Please return only the lines from the one holding "This screenshot has width=1823, height=1026." through the one holding "Click the Get", exactly as they appear in the records below, both ends included.

Saved data entries
<<<<
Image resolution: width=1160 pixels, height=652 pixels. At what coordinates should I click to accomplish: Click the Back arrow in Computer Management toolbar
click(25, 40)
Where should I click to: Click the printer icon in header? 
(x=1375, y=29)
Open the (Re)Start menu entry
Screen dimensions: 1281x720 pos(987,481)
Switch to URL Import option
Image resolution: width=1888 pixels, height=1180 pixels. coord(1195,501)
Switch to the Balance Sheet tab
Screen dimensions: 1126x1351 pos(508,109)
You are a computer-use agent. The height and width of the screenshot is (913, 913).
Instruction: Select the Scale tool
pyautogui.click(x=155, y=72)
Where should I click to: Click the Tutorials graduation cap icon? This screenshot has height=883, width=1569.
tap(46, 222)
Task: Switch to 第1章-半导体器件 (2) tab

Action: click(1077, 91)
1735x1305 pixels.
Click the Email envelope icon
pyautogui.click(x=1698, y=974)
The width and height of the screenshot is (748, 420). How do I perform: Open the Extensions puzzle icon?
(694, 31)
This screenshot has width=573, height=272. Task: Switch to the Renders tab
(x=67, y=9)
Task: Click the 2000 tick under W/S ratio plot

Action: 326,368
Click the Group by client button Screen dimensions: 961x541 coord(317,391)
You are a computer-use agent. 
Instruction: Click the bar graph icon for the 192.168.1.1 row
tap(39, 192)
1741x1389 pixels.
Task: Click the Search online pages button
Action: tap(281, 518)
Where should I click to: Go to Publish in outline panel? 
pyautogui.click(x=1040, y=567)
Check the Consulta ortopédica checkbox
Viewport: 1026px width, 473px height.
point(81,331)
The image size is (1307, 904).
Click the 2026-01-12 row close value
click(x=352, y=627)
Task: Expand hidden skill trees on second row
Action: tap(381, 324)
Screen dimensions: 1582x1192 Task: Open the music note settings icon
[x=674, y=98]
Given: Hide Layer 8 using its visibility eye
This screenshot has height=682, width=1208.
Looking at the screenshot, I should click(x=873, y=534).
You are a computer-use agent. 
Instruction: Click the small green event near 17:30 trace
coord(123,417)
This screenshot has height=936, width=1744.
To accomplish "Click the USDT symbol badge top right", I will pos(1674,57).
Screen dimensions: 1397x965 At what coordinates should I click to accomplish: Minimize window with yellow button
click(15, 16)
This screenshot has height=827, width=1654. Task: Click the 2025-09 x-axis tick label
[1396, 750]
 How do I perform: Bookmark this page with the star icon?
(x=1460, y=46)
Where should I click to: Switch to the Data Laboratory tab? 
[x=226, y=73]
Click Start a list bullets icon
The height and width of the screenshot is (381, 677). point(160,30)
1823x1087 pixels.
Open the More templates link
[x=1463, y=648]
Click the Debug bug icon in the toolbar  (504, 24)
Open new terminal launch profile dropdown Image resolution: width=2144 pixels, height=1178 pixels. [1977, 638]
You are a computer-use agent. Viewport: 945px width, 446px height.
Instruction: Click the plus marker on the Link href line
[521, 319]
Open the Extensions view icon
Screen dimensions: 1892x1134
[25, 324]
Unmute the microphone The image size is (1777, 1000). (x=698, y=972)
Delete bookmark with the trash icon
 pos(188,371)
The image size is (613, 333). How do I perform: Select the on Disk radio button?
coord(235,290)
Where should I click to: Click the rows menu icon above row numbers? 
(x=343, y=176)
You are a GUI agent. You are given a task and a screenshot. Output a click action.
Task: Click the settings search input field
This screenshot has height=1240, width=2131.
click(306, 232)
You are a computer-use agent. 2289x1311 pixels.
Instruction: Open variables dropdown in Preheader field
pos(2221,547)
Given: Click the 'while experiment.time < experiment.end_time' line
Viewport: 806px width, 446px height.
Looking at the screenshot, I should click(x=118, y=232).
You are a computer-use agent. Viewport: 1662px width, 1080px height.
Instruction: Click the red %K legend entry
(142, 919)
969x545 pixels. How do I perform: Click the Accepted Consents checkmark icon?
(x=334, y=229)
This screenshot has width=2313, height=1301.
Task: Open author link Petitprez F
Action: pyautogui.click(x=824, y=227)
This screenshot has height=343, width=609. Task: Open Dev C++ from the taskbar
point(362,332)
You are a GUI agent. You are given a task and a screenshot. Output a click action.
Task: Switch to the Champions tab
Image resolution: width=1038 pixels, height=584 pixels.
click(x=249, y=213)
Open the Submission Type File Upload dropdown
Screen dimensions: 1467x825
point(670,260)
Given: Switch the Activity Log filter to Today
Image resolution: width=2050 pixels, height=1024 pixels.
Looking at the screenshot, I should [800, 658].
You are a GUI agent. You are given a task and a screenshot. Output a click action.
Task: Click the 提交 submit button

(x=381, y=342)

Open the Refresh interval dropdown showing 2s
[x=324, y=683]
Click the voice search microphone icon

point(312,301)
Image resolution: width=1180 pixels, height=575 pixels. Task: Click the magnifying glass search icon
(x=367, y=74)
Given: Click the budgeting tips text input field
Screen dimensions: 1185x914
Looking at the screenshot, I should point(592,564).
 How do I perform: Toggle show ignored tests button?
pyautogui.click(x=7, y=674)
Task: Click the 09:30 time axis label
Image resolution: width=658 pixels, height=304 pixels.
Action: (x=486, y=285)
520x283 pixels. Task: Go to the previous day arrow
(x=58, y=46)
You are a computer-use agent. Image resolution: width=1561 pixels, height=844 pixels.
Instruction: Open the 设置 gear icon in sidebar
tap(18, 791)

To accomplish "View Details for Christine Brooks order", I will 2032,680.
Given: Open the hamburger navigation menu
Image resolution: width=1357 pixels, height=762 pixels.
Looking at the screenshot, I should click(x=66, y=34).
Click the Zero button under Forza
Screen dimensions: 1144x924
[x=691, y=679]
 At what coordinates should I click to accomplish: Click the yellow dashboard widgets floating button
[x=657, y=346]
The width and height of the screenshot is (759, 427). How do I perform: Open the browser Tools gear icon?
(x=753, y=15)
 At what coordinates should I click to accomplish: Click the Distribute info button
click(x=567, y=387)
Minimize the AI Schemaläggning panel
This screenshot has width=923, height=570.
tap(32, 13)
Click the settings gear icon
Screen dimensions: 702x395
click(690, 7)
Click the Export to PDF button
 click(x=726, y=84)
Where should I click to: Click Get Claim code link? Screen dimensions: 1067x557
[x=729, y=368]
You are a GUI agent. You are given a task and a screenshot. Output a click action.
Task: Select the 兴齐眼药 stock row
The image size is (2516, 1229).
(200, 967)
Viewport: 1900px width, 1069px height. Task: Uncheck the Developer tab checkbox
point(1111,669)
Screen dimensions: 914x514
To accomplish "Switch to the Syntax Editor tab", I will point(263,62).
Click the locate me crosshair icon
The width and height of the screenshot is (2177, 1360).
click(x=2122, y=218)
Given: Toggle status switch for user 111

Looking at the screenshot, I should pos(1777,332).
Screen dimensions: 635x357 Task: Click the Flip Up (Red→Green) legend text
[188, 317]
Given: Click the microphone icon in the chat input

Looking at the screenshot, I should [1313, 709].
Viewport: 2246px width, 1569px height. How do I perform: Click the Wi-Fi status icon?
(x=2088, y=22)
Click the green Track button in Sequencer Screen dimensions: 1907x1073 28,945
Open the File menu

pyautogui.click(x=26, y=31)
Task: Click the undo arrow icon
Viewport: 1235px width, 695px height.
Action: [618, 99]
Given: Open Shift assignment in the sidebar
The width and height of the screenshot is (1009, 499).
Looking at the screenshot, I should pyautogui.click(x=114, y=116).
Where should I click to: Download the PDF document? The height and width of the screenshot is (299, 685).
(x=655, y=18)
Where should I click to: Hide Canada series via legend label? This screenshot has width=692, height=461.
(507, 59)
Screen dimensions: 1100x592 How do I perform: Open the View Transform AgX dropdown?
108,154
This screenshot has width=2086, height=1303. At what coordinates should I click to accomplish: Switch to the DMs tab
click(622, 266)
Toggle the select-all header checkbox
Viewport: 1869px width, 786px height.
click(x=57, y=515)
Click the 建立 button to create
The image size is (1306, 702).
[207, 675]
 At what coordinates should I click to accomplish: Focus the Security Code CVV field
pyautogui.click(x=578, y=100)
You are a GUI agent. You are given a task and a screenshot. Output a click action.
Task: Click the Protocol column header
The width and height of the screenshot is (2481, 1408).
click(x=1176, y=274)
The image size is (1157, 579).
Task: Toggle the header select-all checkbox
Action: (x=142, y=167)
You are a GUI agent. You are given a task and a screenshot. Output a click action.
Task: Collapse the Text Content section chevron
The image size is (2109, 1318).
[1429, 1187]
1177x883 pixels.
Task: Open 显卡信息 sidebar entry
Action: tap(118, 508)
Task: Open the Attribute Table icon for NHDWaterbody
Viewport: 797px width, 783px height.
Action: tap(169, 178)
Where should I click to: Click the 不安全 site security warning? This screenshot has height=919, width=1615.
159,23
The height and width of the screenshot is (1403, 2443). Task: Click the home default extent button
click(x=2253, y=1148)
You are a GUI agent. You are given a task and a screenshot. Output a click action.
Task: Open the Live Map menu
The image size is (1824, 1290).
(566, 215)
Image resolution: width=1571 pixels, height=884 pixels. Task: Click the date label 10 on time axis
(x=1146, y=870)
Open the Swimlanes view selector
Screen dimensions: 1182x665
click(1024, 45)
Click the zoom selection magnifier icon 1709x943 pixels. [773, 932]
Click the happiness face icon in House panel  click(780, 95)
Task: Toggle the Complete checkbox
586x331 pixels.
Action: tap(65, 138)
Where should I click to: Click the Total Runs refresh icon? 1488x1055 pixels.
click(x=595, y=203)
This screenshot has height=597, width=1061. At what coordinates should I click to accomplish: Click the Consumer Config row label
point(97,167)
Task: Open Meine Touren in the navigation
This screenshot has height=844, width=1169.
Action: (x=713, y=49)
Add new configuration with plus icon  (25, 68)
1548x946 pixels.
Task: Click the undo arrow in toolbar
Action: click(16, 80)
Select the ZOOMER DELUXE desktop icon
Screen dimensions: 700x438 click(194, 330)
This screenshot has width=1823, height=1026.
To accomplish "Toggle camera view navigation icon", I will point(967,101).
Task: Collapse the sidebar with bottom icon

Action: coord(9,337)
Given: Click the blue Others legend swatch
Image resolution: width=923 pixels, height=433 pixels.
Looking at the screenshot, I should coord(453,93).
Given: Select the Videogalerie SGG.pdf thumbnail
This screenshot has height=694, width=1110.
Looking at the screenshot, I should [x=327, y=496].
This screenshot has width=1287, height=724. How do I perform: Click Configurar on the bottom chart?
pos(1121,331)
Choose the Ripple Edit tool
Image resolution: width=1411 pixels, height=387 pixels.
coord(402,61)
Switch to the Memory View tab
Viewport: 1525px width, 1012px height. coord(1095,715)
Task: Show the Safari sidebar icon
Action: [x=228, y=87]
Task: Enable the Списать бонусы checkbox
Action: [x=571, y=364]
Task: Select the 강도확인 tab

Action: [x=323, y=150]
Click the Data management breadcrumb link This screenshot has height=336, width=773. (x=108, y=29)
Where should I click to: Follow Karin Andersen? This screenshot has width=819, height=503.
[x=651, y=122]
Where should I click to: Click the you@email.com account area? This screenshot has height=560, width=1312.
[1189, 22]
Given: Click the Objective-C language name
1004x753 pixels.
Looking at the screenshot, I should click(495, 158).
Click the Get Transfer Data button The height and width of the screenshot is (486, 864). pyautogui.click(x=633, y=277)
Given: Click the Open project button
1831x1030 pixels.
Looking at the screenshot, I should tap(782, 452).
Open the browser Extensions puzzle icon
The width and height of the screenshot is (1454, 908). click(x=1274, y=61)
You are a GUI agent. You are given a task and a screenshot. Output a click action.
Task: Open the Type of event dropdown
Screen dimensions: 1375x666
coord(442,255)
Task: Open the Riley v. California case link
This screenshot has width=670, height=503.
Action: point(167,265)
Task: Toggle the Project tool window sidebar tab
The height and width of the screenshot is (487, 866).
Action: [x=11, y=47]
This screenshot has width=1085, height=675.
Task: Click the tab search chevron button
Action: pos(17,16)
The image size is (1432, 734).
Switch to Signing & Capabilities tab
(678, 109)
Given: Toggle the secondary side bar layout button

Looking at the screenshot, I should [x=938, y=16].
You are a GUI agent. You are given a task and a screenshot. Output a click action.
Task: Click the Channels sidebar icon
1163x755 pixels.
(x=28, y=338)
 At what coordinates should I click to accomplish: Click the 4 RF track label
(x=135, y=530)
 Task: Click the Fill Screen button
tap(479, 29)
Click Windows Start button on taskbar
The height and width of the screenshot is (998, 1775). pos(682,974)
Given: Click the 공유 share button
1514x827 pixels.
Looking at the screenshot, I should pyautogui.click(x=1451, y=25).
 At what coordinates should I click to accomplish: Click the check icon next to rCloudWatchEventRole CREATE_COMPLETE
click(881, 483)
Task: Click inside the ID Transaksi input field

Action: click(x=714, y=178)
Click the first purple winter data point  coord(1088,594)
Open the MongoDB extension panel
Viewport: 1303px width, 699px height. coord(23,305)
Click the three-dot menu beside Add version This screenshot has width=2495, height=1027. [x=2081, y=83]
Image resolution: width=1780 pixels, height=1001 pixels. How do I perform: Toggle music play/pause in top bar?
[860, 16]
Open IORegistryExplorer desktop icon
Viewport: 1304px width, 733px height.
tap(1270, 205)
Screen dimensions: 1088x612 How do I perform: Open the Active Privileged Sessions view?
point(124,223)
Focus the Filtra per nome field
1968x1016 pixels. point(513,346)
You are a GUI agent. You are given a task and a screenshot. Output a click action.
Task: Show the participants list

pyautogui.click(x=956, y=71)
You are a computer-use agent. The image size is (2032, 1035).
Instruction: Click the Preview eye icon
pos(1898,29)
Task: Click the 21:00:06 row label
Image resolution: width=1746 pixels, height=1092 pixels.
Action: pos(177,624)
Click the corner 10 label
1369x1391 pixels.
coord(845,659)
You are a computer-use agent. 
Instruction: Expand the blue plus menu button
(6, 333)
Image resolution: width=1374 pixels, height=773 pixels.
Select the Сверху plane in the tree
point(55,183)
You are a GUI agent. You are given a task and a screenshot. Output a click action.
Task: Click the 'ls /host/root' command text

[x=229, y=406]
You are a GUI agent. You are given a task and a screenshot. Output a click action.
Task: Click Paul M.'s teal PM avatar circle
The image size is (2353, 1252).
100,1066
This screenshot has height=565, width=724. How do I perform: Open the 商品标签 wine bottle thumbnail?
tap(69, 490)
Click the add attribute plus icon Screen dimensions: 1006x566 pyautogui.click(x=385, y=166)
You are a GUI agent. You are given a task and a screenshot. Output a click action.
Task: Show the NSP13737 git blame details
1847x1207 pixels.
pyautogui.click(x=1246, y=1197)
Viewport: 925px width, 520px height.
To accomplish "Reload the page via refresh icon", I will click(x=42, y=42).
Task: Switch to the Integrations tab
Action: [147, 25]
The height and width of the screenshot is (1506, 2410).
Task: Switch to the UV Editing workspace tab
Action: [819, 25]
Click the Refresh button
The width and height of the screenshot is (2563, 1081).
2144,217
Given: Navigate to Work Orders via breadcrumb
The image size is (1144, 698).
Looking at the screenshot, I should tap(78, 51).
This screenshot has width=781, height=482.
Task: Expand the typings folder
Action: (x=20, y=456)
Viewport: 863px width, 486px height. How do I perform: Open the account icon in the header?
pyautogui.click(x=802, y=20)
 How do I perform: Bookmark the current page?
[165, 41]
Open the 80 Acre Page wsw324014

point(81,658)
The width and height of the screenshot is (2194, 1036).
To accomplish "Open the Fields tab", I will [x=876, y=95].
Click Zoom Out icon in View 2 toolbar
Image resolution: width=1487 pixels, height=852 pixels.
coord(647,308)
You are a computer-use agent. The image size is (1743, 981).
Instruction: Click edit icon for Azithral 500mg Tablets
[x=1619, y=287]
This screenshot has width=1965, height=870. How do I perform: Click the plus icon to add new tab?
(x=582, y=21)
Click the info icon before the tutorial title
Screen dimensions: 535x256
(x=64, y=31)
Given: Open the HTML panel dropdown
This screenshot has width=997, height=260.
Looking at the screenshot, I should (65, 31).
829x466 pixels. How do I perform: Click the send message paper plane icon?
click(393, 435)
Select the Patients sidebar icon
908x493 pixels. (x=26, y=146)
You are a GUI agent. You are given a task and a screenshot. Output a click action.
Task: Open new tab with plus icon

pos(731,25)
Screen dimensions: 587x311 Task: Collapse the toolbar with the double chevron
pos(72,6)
>>>>
Answer:
This screenshot has width=1823, height=1026.
To accomplish "Toggle camera view navigation icon", I will point(967,101).
Task: Collapse the sidebar with bottom icon

Action: coord(9,337)
Given: Click the blue Others legend swatch
Image resolution: width=923 pixels, height=433 pixels.
Looking at the screenshot, I should coord(453,93).
Given: Select the Videogalerie SGG.pdf thumbnail
This screenshot has height=694, width=1110.
Looking at the screenshot, I should [x=327, y=496].
This screenshot has width=1287, height=724. How do I perform: Click Configurar on the bottom chart?
pos(1121,331)
Choose the Ripple Edit tool
Image resolution: width=1411 pixels, height=387 pixels.
coord(402,61)
Switch to the Memory View tab
Viewport: 1525px width, 1012px height. coord(1095,715)
Task: Show the Safari sidebar icon
Action: [x=228, y=87]
Task: Enable the Списать бонусы checkbox
Action: [x=571, y=364]
Task: Select the 강도확인 tab

Action: [x=323, y=150]
Click the Data management breadcrumb link This screenshot has height=336, width=773. (x=108, y=29)
Where should I click to: Follow Karin Andersen? This screenshot has width=819, height=503.
[x=651, y=122]
Where should I click to: Click the you@email.com account area? This screenshot has height=560, width=1312.
[1189, 22]
Given: Click the Objective-C language name
1004x753 pixels.
Looking at the screenshot, I should click(495, 158).
Click the Get Transfer Data button The height and width of the screenshot is (486, 864). pyautogui.click(x=633, y=277)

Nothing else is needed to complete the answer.